WHAT YOU WILL DO:
Would you give the data below back exactly as it reads?

Data excerpts:
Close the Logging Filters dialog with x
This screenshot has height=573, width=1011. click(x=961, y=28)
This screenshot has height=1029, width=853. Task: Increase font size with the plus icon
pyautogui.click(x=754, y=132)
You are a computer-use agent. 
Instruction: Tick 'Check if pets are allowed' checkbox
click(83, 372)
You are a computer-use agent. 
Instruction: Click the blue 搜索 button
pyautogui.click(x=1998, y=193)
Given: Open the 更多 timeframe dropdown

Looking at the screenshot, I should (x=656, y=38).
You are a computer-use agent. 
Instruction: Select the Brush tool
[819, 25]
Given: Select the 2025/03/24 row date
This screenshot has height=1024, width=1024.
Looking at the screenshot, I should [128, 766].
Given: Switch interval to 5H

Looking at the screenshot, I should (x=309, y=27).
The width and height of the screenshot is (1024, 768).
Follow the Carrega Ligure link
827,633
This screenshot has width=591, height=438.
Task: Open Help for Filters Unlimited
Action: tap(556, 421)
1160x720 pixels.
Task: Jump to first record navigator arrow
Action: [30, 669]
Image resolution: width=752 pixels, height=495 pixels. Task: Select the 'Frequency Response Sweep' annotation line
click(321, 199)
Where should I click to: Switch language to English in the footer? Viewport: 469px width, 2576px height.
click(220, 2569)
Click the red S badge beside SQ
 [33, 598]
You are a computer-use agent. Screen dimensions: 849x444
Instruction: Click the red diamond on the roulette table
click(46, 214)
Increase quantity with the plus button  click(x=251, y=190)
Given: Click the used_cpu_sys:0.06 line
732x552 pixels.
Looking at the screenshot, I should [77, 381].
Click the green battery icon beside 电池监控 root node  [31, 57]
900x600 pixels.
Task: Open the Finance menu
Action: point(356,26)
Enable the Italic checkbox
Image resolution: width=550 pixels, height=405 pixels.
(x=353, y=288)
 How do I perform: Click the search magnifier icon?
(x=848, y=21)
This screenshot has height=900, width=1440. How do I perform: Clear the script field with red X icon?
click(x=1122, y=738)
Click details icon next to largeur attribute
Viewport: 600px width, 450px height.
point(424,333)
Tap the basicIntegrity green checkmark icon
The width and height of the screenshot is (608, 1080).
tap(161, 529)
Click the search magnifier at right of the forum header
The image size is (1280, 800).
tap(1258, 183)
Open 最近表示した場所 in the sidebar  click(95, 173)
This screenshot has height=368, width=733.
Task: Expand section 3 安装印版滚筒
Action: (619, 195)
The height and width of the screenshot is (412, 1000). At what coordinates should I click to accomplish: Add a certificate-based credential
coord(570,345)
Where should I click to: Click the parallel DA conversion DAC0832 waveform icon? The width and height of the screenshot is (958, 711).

TASK ANSWER:
Close the Logging Filters dialog with x
This screenshot has height=573, width=1011. click(x=961, y=28)
This screenshot has height=1029, width=853. Task: Increase font size with the plus icon
pyautogui.click(x=754, y=132)
You are a computer-use agent. 
Instruction: Tick 'Check if pets are allowed' checkbox
click(83, 372)
You are a computer-use agent. 
Instruction: Click the blue 搜索 button
pyautogui.click(x=1998, y=193)
Given: Open the 更多 timeframe dropdown

Looking at the screenshot, I should (x=656, y=38).
You are a computer-use agent. 
Instruction: Select the Brush tool
[819, 25]
Given: Select the 2025/03/24 row date
This screenshot has height=1024, width=1024.
Looking at the screenshot, I should [128, 766].
Given: Switch interval to 5H

Looking at the screenshot, I should (x=309, y=27).
The width and height of the screenshot is (1024, 768).
Follow the Carrega Ligure link
827,633
This screenshot has width=591, height=438.
Task: Open Help for Filters Unlimited
Action: tap(556, 421)
1160x720 pixels.
Task: Jump to first record navigator arrow
Action: [30, 669]
Image resolution: width=752 pixels, height=495 pixels. Task: Select the 'Frequency Response Sweep' annotation line
click(321, 199)
Where should I click to: Switch language to English in the footer? Viewport: 469px width, 2576px height.
click(220, 2569)
Click the red S badge beside SQ
 [33, 598]
You are a computer-use agent. Screen dimensions: 849x444
Instruction: Click the red diamond on the roulette table
click(46, 214)
Increase quantity with the plus button  click(x=251, y=190)
Given: Click the used_cpu_sys:0.06 line
732x552 pixels.
Looking at the screenshot, I should [77, 381].
Click the green battery icon beside 电池监控 root node  [31, 57]
900x600 pixels.
Task: Open the Finance menu
Action: point(356,26)
Enable the Italic checkbox
Image resolution: width=550 pixels, height=405 pixels.
(x=353, y=288)
 How do I perform: Click the search magnifier icon?
(x=848, y=21)
This screenshot has height=900, width=1440. How do I perform: Clear the script field with red X icon?
click(x=1122, y=738)
Click details icon next to largeur attribute
Viewport: 600px width, 450px height.
point(424,333)
Tap the basicIntegrity green checkmark icon
The width and height of the screenshot is (608, 1080).
tap(161, 529)
Click the search magnifier at right of the forum header
The image size is (1280, 800).
tap(1258, 183)
Open 最近表示した場所 in the sidebar  click(95, 173)
This screenshot has height=368, width=733.
Task: Expand section 3 安装印版滚筒
Action: (619, 195)
The height and width of the screenshot is (412, 1000). At what coordinates should I click to accomplish: Add a certificate-based credential
coord(570,345)
Where should I click to: Click the parallel DA conversion DAC0832 waveform icon? The width and height of the screenshot is (958, 711).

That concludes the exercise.